[[ Records for the task open ]]
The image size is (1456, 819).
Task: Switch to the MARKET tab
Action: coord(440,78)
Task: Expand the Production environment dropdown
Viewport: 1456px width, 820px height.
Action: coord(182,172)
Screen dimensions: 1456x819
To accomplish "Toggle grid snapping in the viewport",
[[ Records for the task closed ]]
[[ Records for the task open ]]
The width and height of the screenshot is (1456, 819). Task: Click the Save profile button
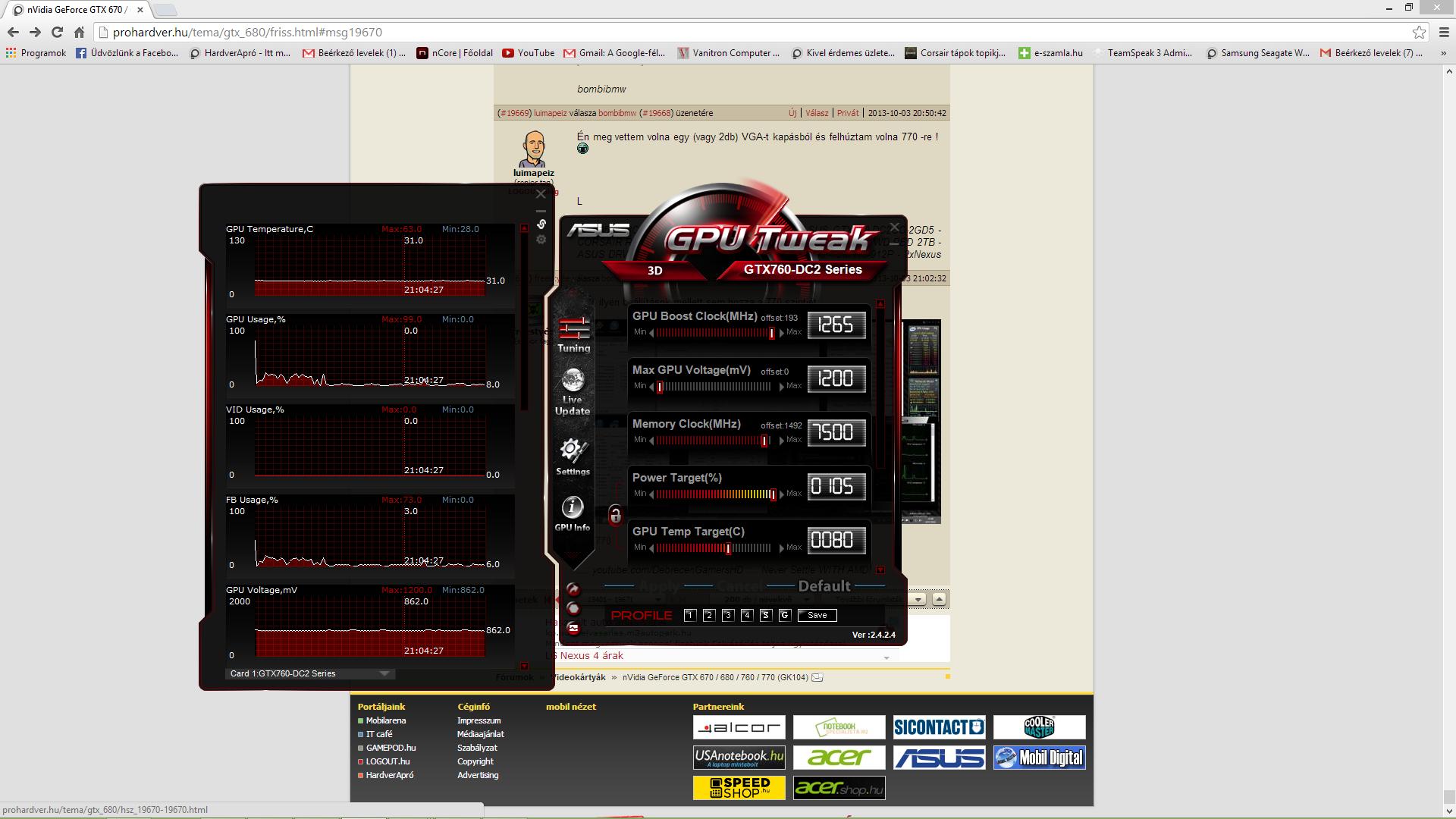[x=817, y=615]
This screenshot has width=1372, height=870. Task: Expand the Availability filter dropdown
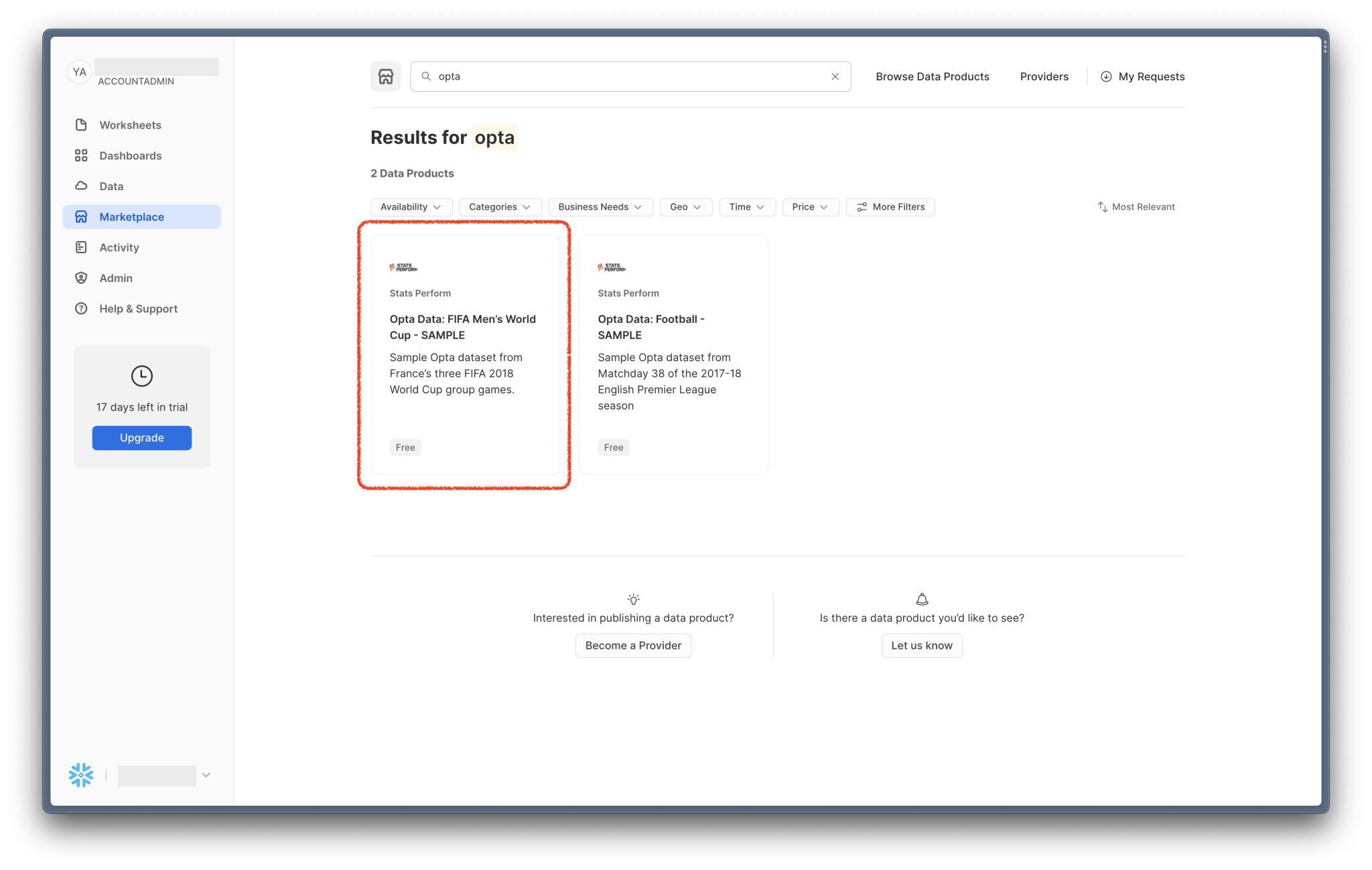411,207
[[ Records for the task closed ]]
* Assigned task: What is asked for is an exact copy of the lines above from the one containing "Task: Expand the Production" through the one containing "grid snapping in", and only those.

* Final answer:
Task: Expand the Production environment dropdown
Viewport: 1456px width, 820px height.
Action: coord(182,172)
Screen dimensions: 1456x819
To accomplish "Toggle grid snapping in the viewport",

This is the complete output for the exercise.